We have the ability to keep our teens safe from alcoholism and addiction, and here’s what to do:
Bring awareness to the subject
Alcoholism and addiction are not happy and comfortable subjects to talk about. Rather, they are issues that need to be treated seriously and spoken about often. Inform your teen about the short and long-term consequences of drugs and alcohol. What may seem like a simple experimentation can turn into a lifelong addiction. Furthermore, a majority of addicts had no intention of becoming addicts in the first place, and your teen is no different nor can they convince themselves that one drink or smoke won’t hurt; many recovering addicts can testify against that with their own experiences.
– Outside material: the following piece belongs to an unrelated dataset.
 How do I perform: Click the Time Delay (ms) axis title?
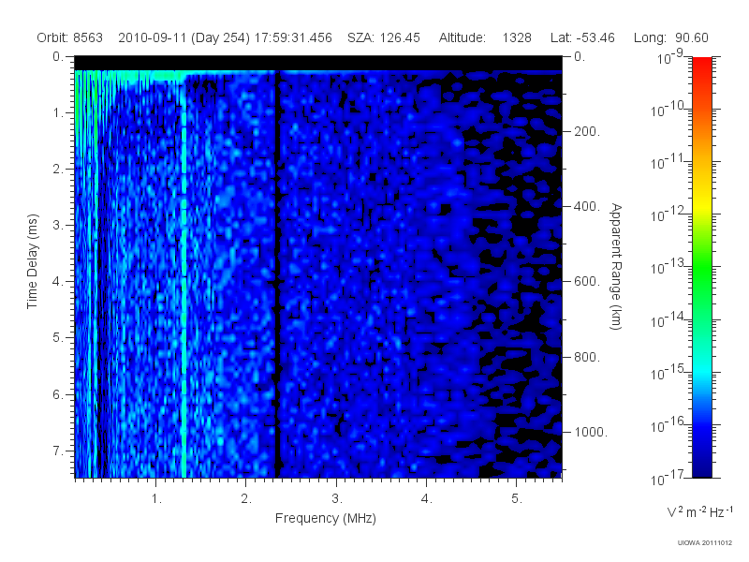tap(32, 261)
Introduce them to healthy coping mechanisms
High school is going to be overwhelming for your teen. They’re stressed because there are countless exams to study for, piles of homework, college plans to consider, after-school activities to keep up with, a social life to maintain, and they need to maintain their own personal well-being in the midst of all that! This stress may cause them to act irrationally, such as taking dangerous drugs to help them study for a test or cope with anxiety by turning to a substance that temporarily numbs their body. Encourage your teen to discover new hobbies and emphasize that expressing stress through a creative or healthy outlet is not only healthy, it’s fulfilling for their self-esteem and confidence. In conjunction, learn new ways to deal with stress together such as relaxing in mindful and silent solitude or taking slow, deep breaths. By directing your teen towards healthy and reliable activities and coping mechanisms, you won’t have to worry about what they are doing on a bad day without your supervision.
Communicate daily and often with them
Try to be your teen’s friend. Now, you don’t necessarily have to talk about serious or deep things with every moment alone with them! To put it simply: get to know them. Be consistent with asking how their day has been or how they have been feeling. Acknowledge their feelings and validate what they share with you. Gradually, it will become easier for them to communicate freely and honestly with you about any subject. Evidently, your teen will undeniably want more of your involvement in their life! Genuine communication builds a foundation of trust between the two of you and solidifies to them your intention of being caring and concerned, not interrogative or intrusive.
Set an example with your own actions
Be someone you would want to admire and respect. That will unquestionably illustrate itself to your teen. Don’t be a parent that speaks negatively about drugs and alcohol but uses them yourself. Being hypocritical not only sets a bad example for your teen – you will have no credibility in their eyes whatsoever for anything. Why would anyone, especially your own child, want to trust you who does the exact opposite of what they criticize?
Our teenagers are wonderful and unique people and we always want to trust them to make the right decisions, but everyone faces an unexpected and negative roadblock that can consequently impact their life sometimes. Because we are parents, we have a responsibility to positively influence our children and guide them the best we can. While alcoholism and addiction are uncomfortable topics to talk about, they are important to confront. But by sitting down and bringing awareness to the subject, our teens will gain awareness, learn of healthier alternatives to express their emotions, and hopefully seek to attain fulfilling lives that do not include drugs or alcohol.